[Data to process]

· · · · · · ·

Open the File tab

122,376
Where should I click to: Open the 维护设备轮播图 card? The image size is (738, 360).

· · · · · · ·

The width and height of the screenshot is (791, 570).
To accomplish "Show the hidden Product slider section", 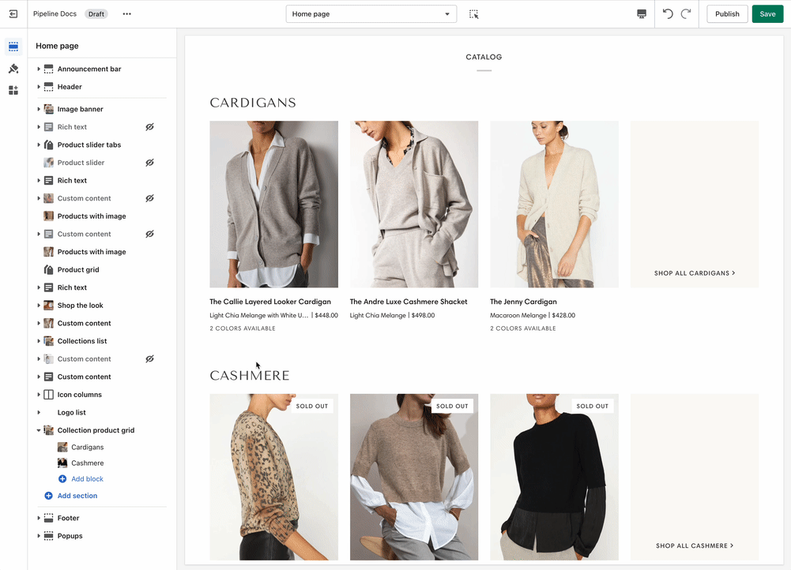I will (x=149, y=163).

· · · · · · ·

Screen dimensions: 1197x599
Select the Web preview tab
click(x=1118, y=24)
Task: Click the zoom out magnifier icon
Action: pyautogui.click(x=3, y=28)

· · · · · · ·

[Work request] Using the records above, set down exactly the lines from the one with "Open the File tab" through the one with "Where should I", inclusive, and nothing more.

[Task output]
Open the File tab

122,376
Where should I click to: Open the 维护设备轮播图 card? The image size is (738, 360).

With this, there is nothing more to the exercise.